Longitudinal intervention studies have demonstrated that improving bicycling infrastructure is associated with increased frequency of bicycling (104,105). Cross-sectional studies indicated a significant association between bicycling infrastructure and frequency of biking (p<0.001) (103,106,107).
Total miles of designated shared-use paths and bike lanes relative to the total street miles (excluding limited access highways) that are maintained by a local jurisdiction.

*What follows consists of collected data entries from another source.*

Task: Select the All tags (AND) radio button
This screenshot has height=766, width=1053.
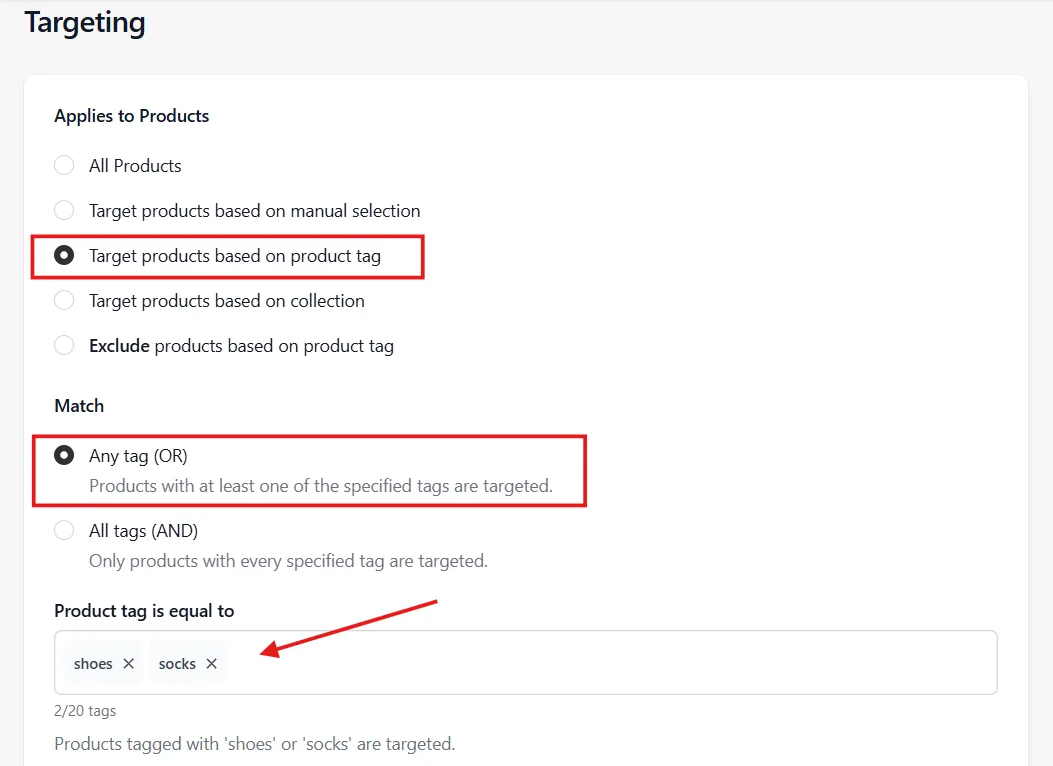Action: click(x=64, y=530)
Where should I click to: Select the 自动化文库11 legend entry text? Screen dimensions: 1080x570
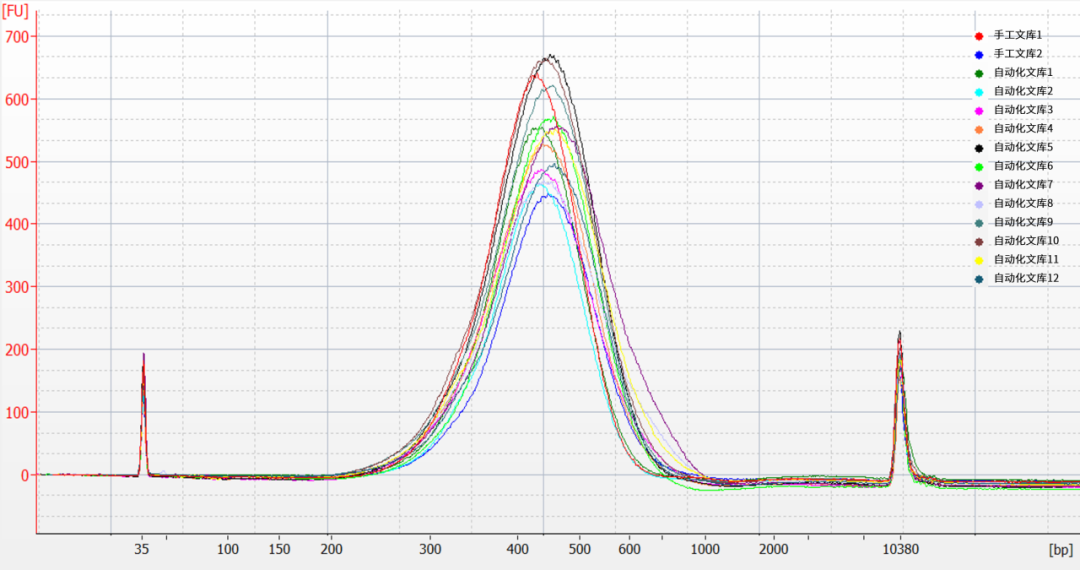coord(1026,259)
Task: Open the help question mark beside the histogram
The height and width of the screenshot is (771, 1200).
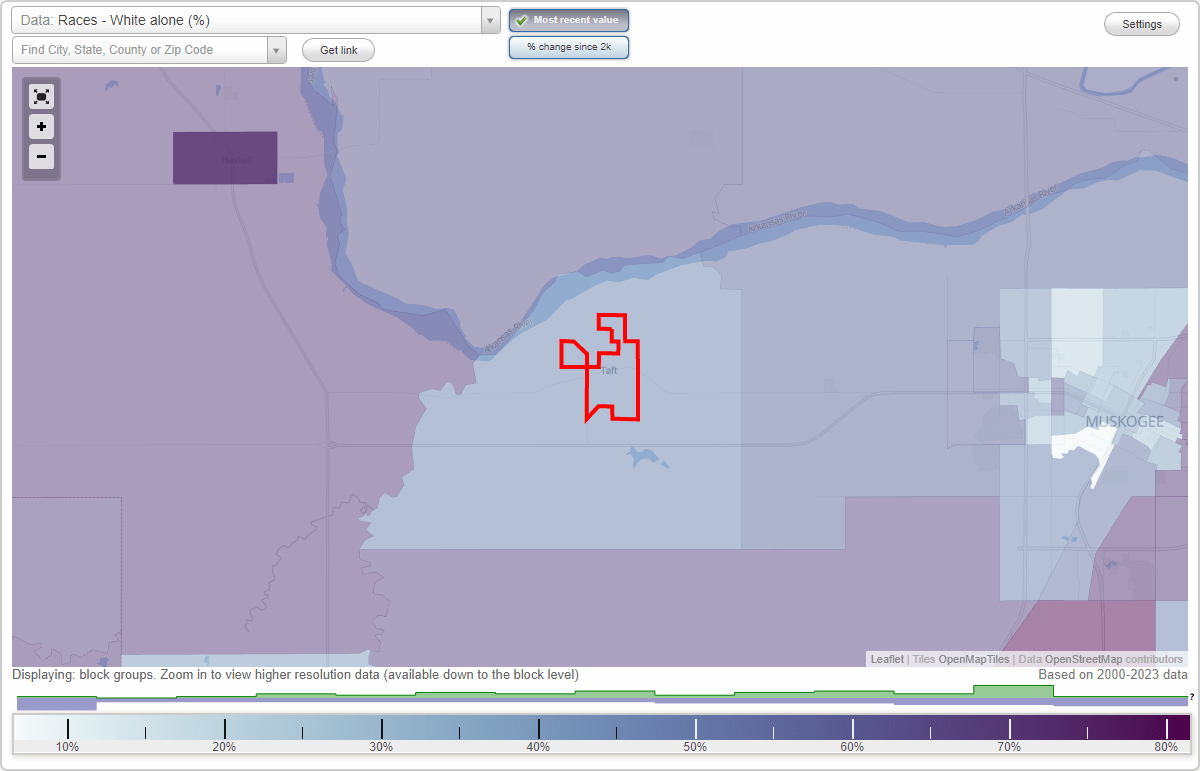Action: click(1191, 697)
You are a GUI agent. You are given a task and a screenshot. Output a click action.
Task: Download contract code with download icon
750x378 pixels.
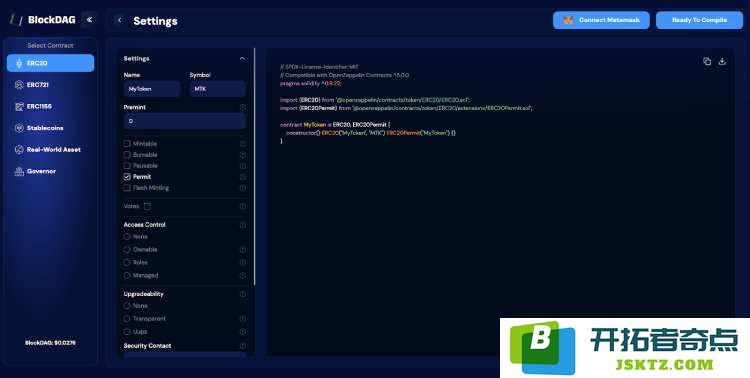pos(722,61)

This measurement captures the availability of shared-use paths and bike lanes, as defined by the American Association of State Highway and Transportation Officials, relative to the total number of street network miles in a community. The numerator of this measurement includes both shared-use paths and bike lanes. The denominator of this measurement is limited to paved streets that are maintained by city/local government, and excludes limited access highways. Although no estimated standard exists for this measurement, data collected from local governments reporting on this measurement can lead to establishment of a standard.

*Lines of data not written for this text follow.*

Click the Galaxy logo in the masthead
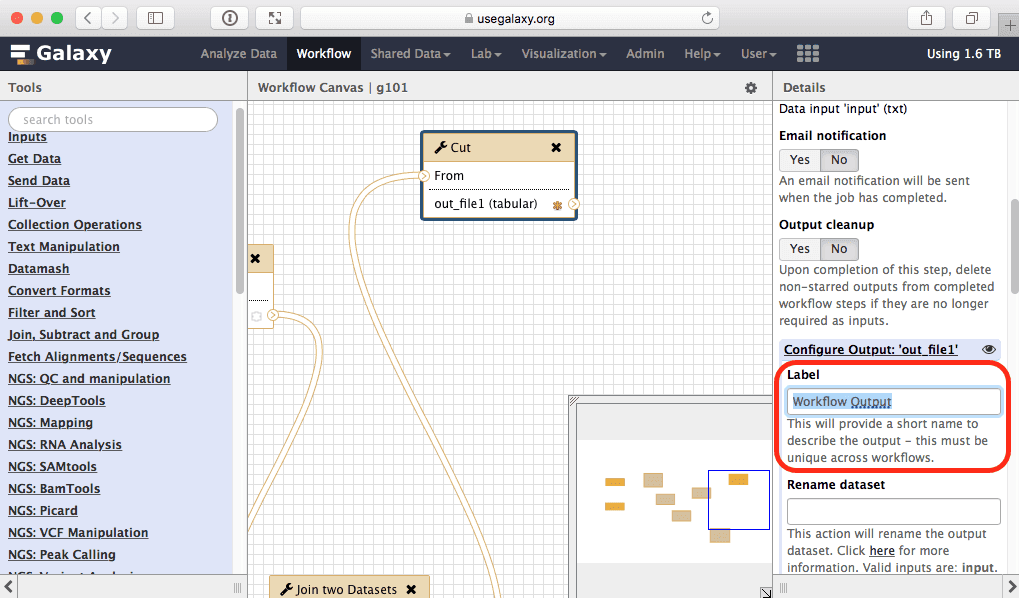Screen dimensions: 1019x598 (61, 54)
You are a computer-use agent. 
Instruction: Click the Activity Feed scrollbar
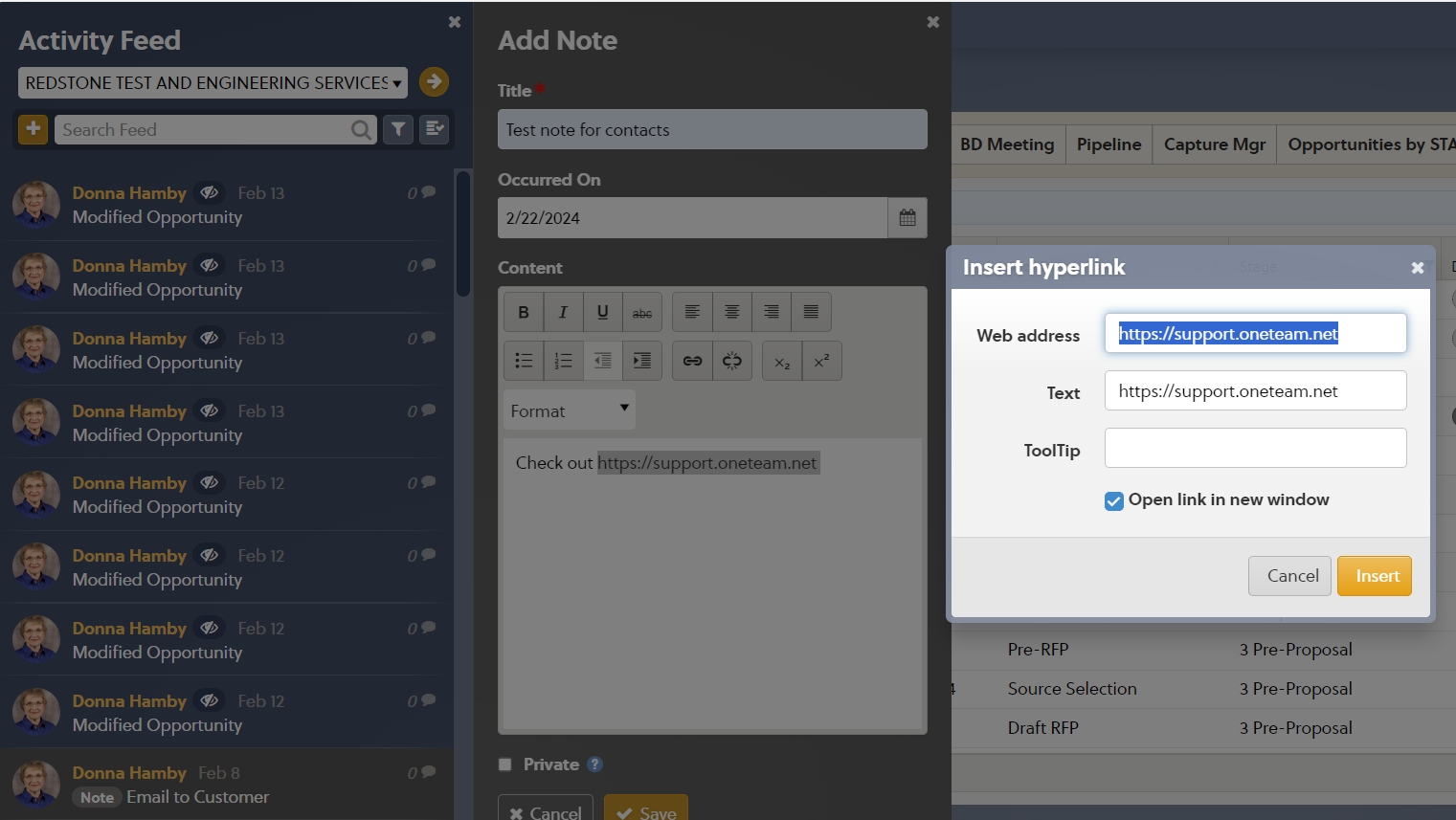463,234
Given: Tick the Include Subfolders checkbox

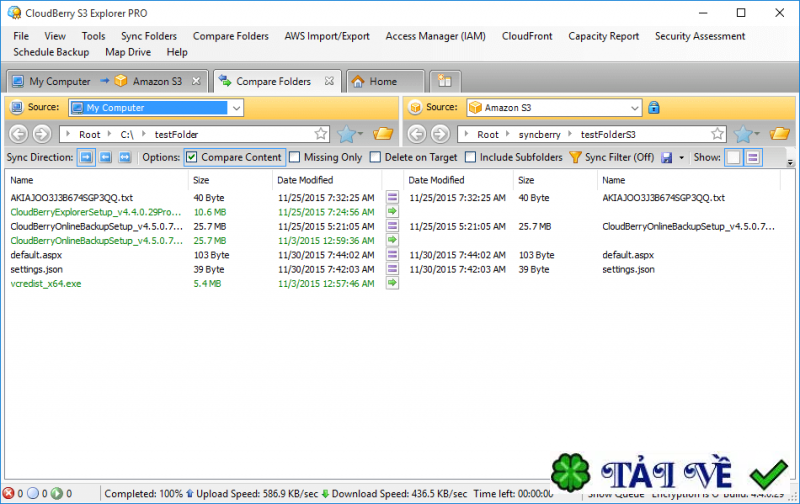Looking at the screenshot, I should click(x=471, y=157).
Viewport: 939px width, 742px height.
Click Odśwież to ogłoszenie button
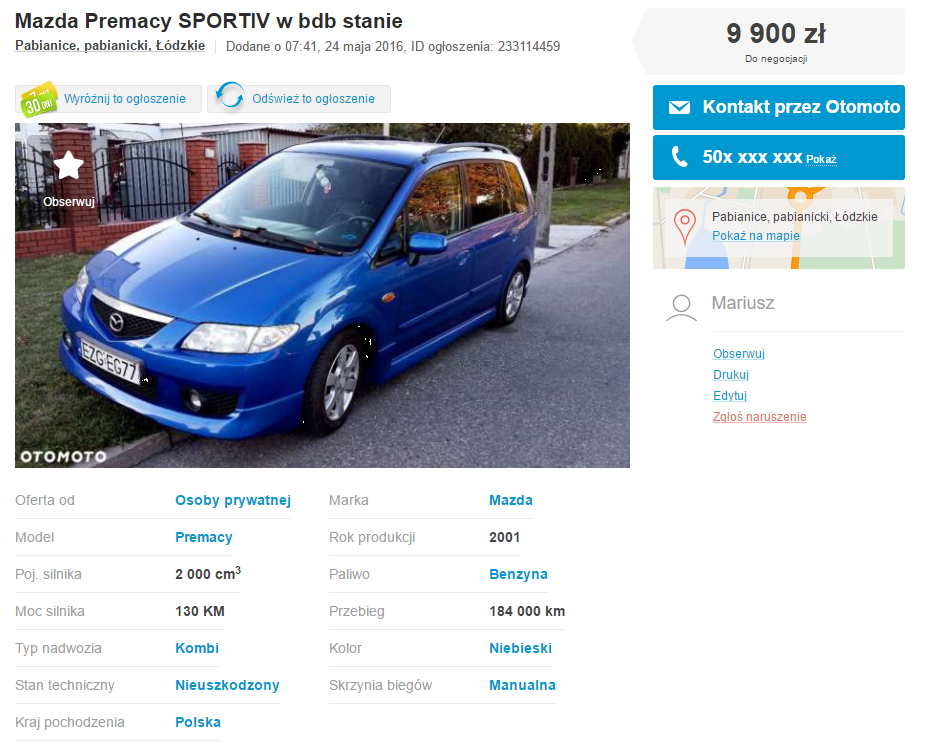[x=299, y=99]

103. Troped PJ, Saunders RP, Pate RR, et al. Associations between self-reported and objective physical environmental factors and use of a community rail-trail. Prev Med 2001;32:191–200.
104. Macbeth AG. Bicycle lanes in Toronto. ITE Journal 1999;69:38–46.
105. Staunton CE, Hubsmith D, Kallins W. Promoting safe walking and biking to school: the Marin County success story. Am J Public Health 2003;93:1431–4.
106. Dill J, Carr T. Bicycle commuting and facilities in major U.S. cities: if you build them, commuters will use them. Transportation Research Record 2003;1829:116–23.
107. Nelson A, Allen D If you build them, commuters will use them: association between bicycle facilities and bicycle commuting. Transportation Research Record 1997;1578:79–83.